UNA ECUACIÓN COMPLICADA

Detrás de una montaña de papeles, en su despacho del Centro Territorial de Infraestructura Ferroviaria, en Santa Clara, el ingeniero Ernesto Simonó, especialista principal, no oculta su admiración por la obra que se perdió: “No exagero si digo que sobre el puente Agabama cabía perfectamente el tren de petróleo que llevaba el crudo a la refinería de Cabaiguán, con su locomotora, 20 tanques y el cabús”, dice.

“Después de fracturado el ferroccarril -explica Simonó- se comenzaron las investigaciones para recuperar la vía, e incluso llegamos a reproyectar un nuevo puente, pero en la etapa inicial de los trabajos Planificación Física nos alertó de que en esa zona se había previsto una gran presa que inundaría varios kilómetros, lo cual nos llevó a desestimar el proyecto y la vía desde entonces quedó truncada”.

Casi un cuarto de siglo después ninguna otra noticia ha sido buena: el Agabama se terminó de volar para Materias Primas, los puentes de Las Mariquitas (140 metros de largo y 55 de alto) y La Rosita también fueron desmantelados para otros usos, 14 kilómetros de vía entre Sopimpa y Méyer se emplearon en obras de mayor prioridad y la presa está aún por construirse.

Ernesto Simonó reconoce lo controvertido de la decisión, pero piensa que en su momento se hizo lo que correspondía: “Desde afuera cualquiera lo encuentra fácil -dice-, pero si en pleno período especial usted se ve como nos vimos nosotros, sin un tornillo en la mano, y le dicen que una presa va a dejar un tramo de línea férrea 20 metros bajo agua, entonces seguramente hace lo mismo”.

La amputación de este segmento intermedio no ha impedido que el ramal continúe prestando diferentes servicios, sobre todo para el traslado de pasajeros entre Placetas y Sopimpa, por la parte norte, y entre Trinidad y Méyer, por la sur, un alivio para muchas comunidades serranas que hoy carecen de otro medio para la transportación.

A tenor con estrategia de rescate de la infraestructura ferroviaria que impulsa la dirección del país, los especialistas han trabajado también en ideas conceptuales sobre un nuevo trazado entre Sopimpa y Méyer, que bordee el espejo de la futura presa, sin embargo, la cuestión no es como coser y cantar.
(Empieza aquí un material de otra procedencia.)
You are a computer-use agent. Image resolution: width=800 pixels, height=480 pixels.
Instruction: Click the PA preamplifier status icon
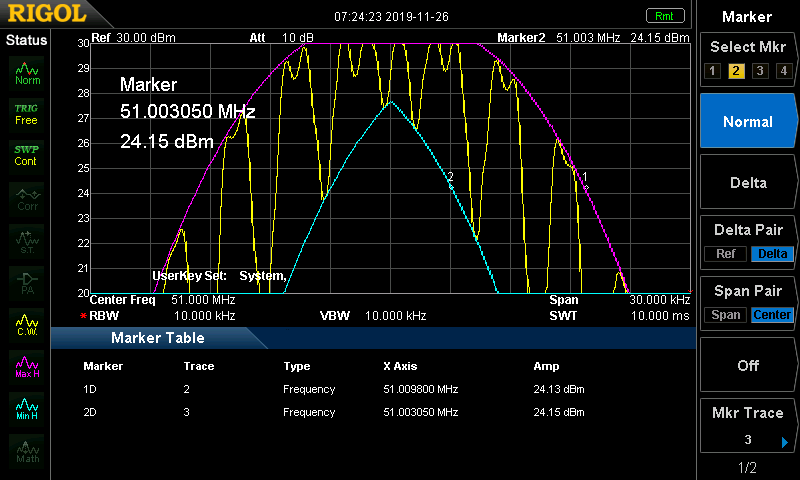27,281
“Esta variante implica la construcción de unos 20 kilómetros de vía -explica Simonó-, que quedarían fuera del área de la presa, pero por las características del relieve siempre sería una inversión costosa, con siete u ocho túneles, similar cantidad de puentes de gran dimensión y múltiples obras de fábrica”.

Sobre la balanza pesan entonces dos verdades: de una parte las ventajas económicas y sociales de volver a enlazar Norte y Sur por vía férrea; de la otra, el elevado costo que implicaría tal inversión en tiempos de carencias, justamente la misma ecuación que debieron resolver los trinitarios hace siglo y medio para sembrar su camino de hierro.